**Talimat 1:**
Listede "Click the Hide by Name button" ifadesini içeren satırdan listenin sonuna kadar her şeyi, "pixels" yerine "piksel" koyup geri kalanına dokunmadan yeniden yaz. Resimleri yanıta koyma.

**Verilen metin:**
++++++++

Tekrarlıyorum; bütün dünyanın gözü önünde, PDK tarafından, "ben gidiyorum" bile demeden Êzîdîler IŞİD vahşeti ile yüz yüze bırakıldı ve binlerce Êzîdî katledildi. Êzîdî kızları ve kadınları vahşilerin eline esir düştü, pazarlarda satıldı; yüzlerce çocuk ve yaşlı, açlık, susuzluk ve hava şartlarından dolayı hayatını kaybetti.

BM RAPORU

Peki, BM raporunda, katliama karşı ilk müdahaleyi yapan PKK-HPG gerillaları olmasına rağmen buna hiçbir şekilde değinilmemesi ne anlama geliyor?

++++++++

**Materyal:**
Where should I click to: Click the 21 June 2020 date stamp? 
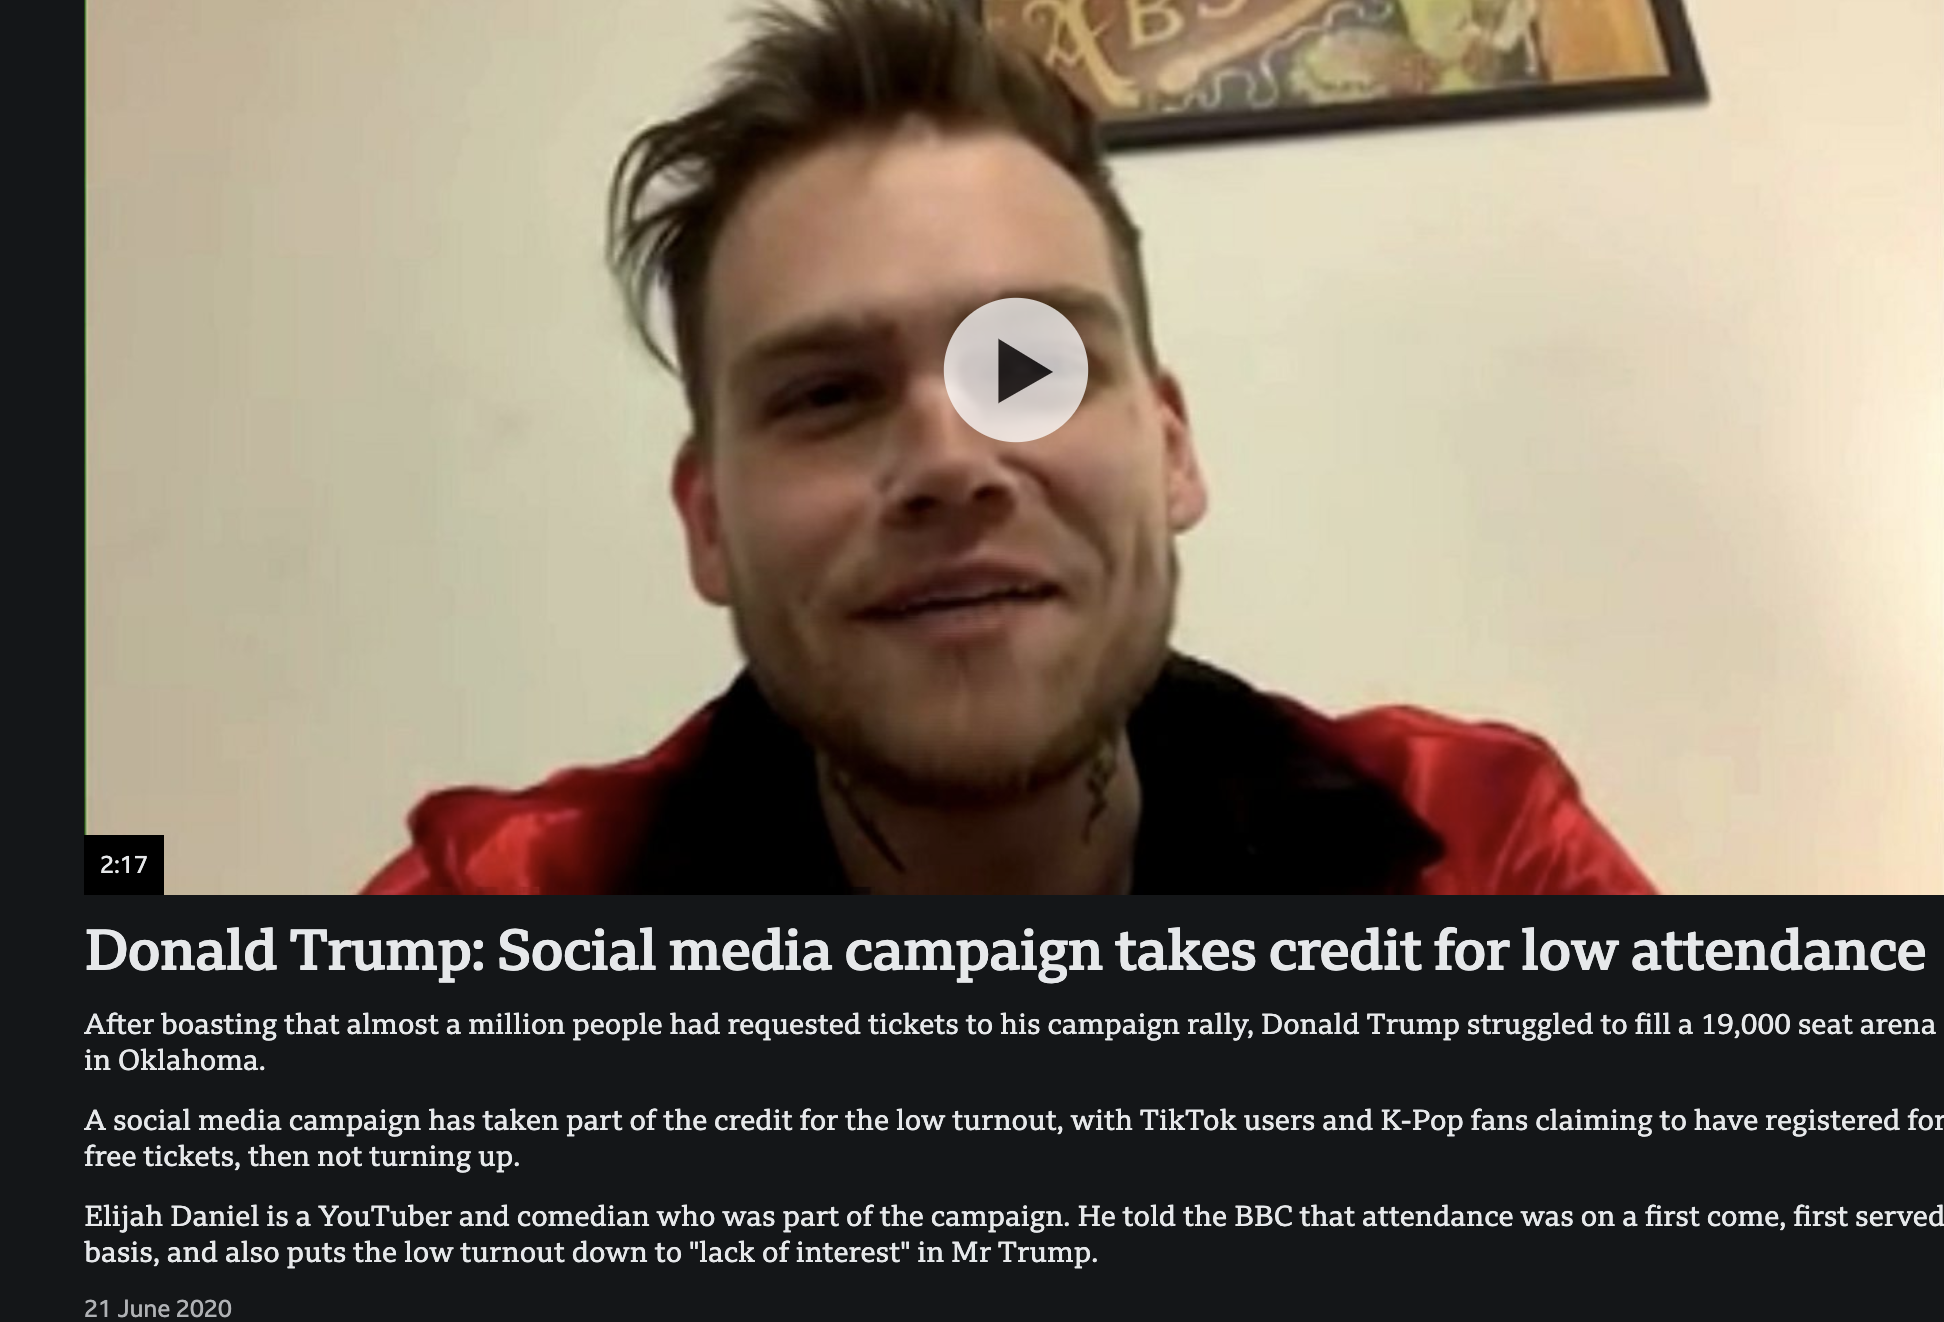(x=158, y=1308)
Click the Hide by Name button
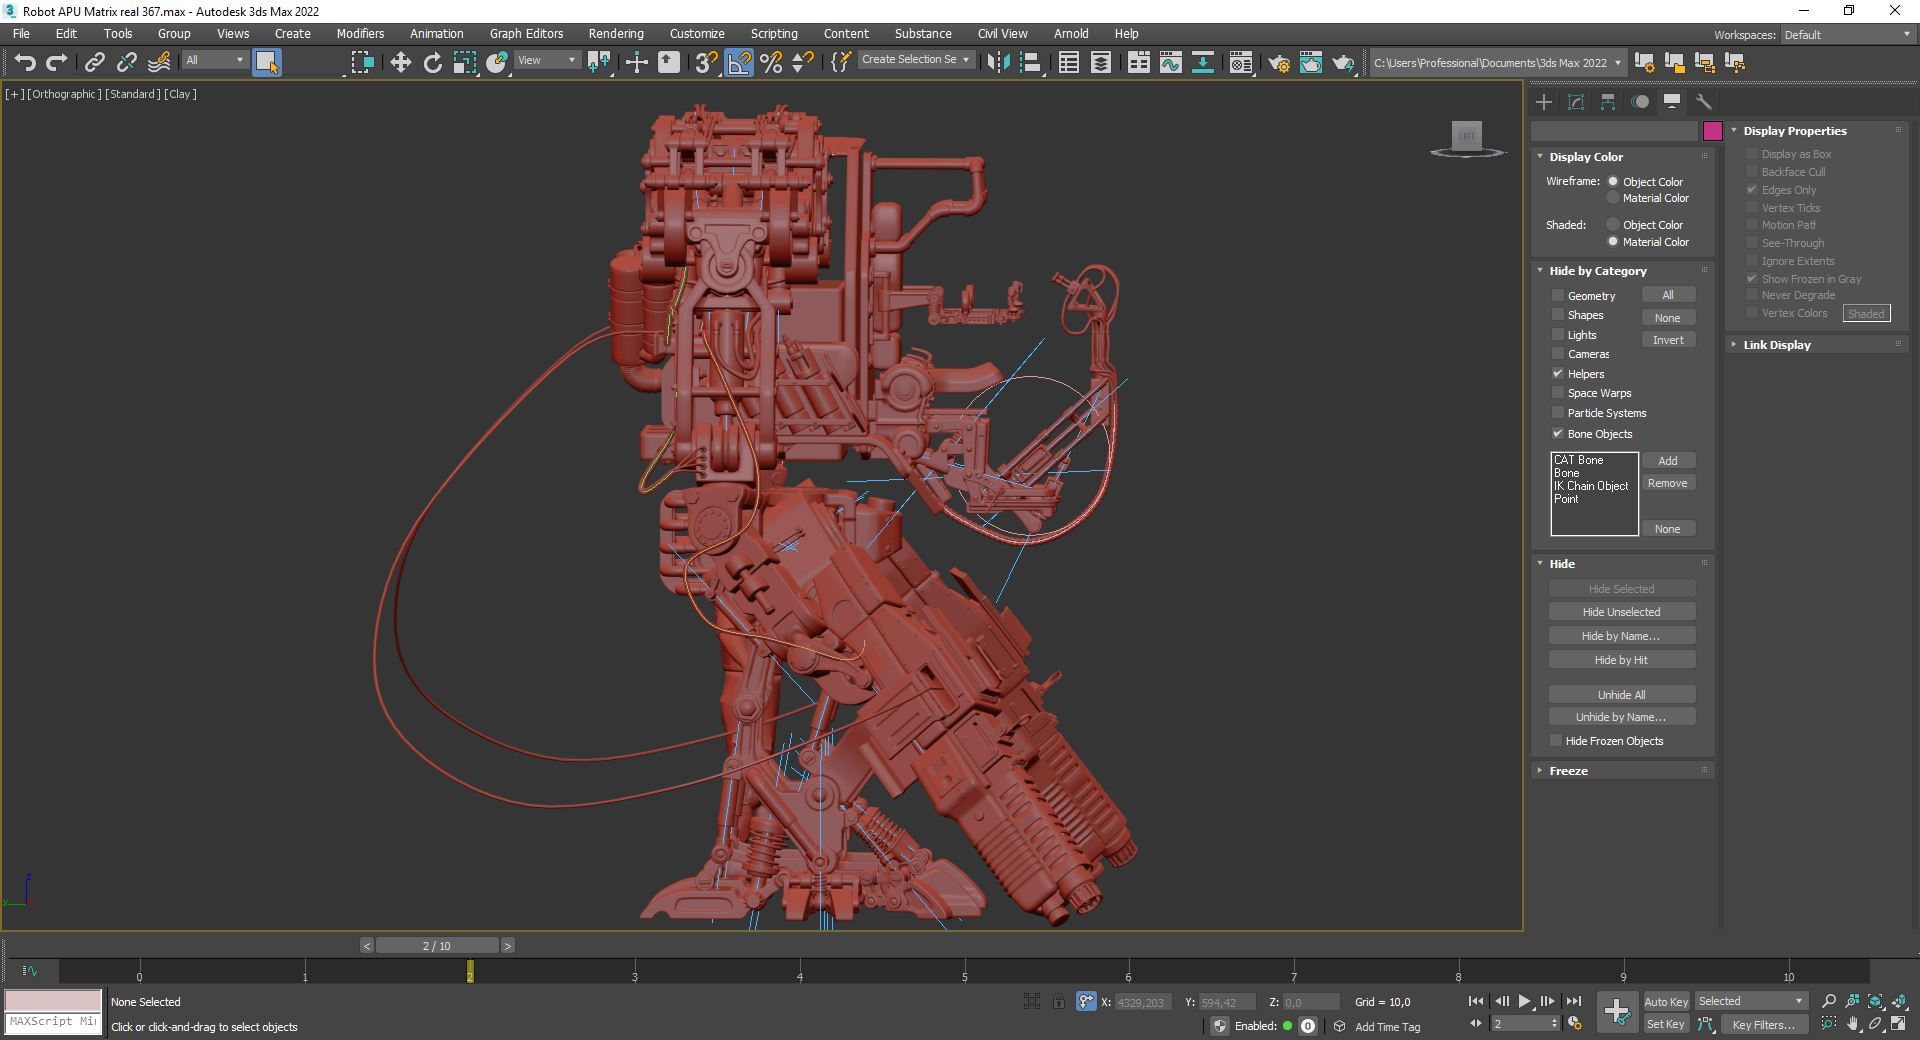The height and width of the screenshot is (1040, 1920). tap(1621, 636)
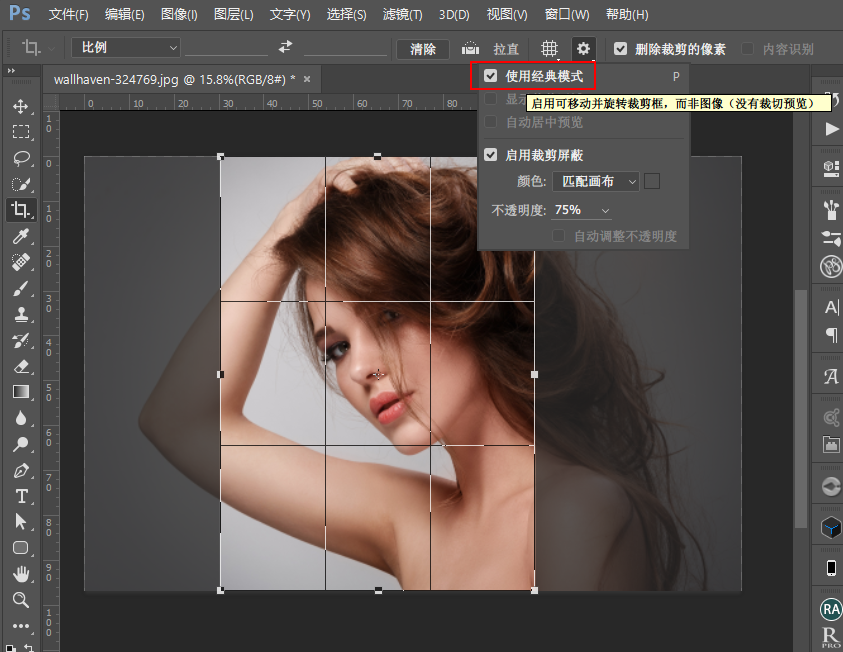The width and height of the screenshot is (843, 652).
Task: Disable 启用裁剪屏蔽
Action: tap(489, 155)
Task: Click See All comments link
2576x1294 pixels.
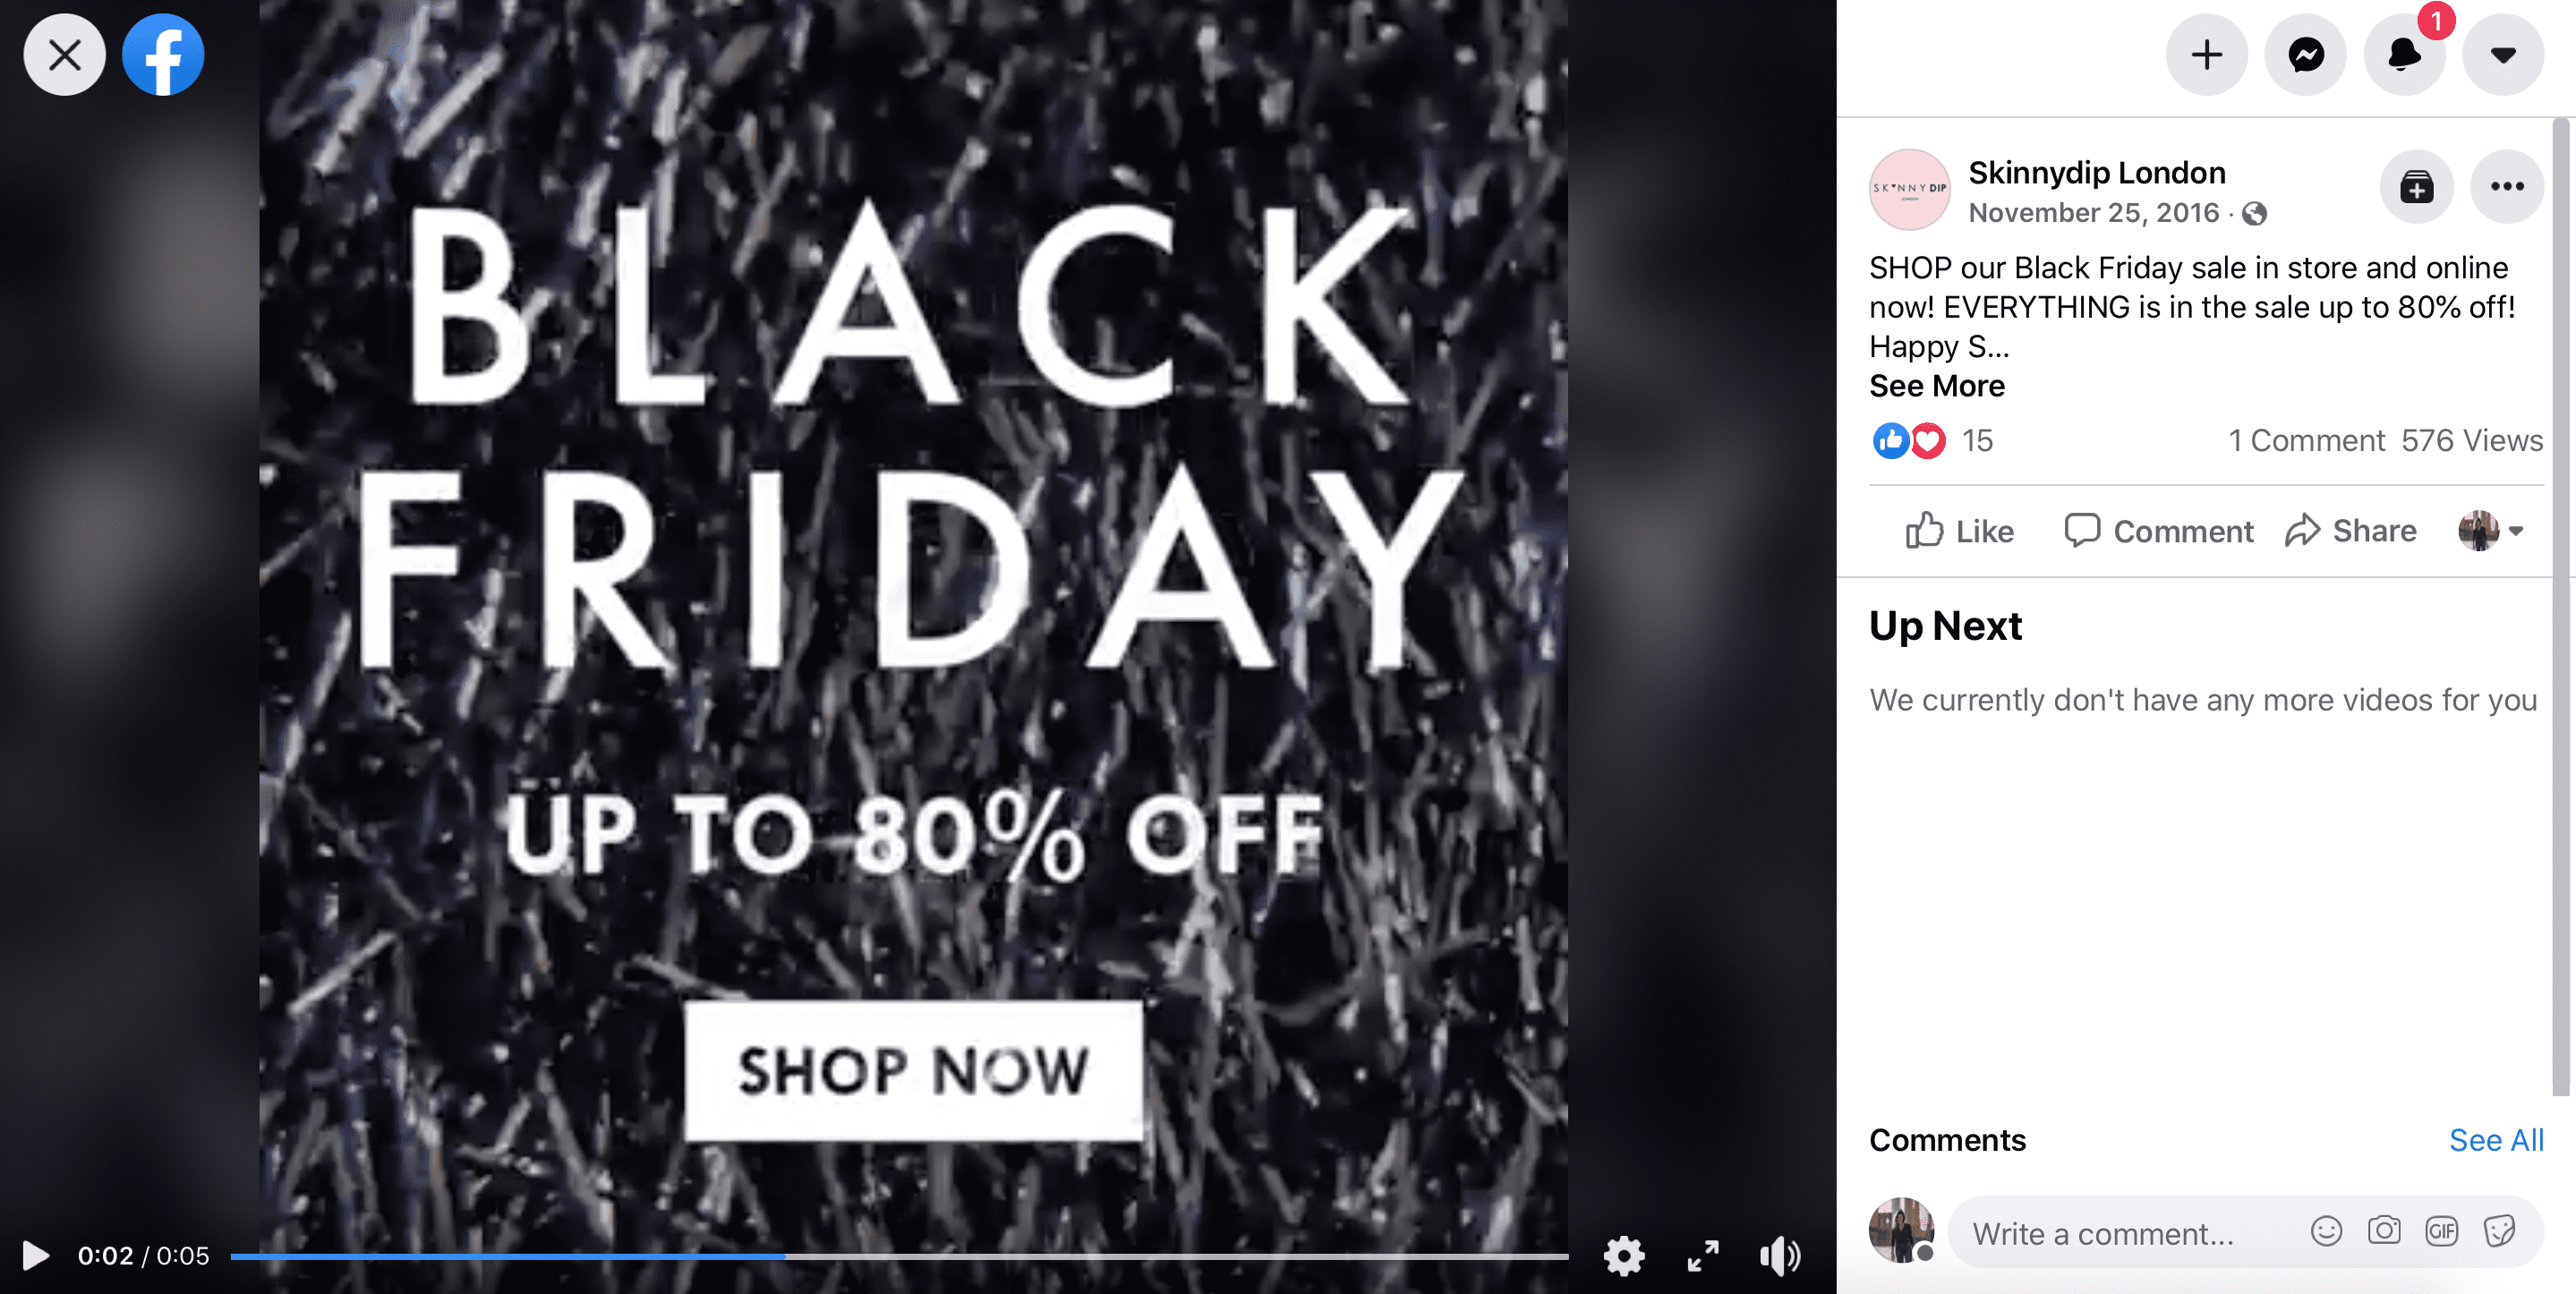Action: pyautogui.click(x=2496, y=1140)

++++++++

**Talimat 2:**
Verilen metne göre yüzlerce çocuk ve yaşlının hayatını kaybetmesine yol açan nedenleri sırala.

**Görev yanıtı 1:**
Click the Hide by Name button
The height and width of the screenshot is (1040, 1920). tap(1621, 636)
The width and height of the screenshot is (843, 652).
Task: Disable 启用裁剪屏蔽
Action: tap(489, 155)
Task: Click See All comments link
2576x1294 piksel.
Action: pyautogui.click(x=2496, y=1140)

**Görev yanıtı 2:**
- Açlık
- Susuzluk
- Hava şartları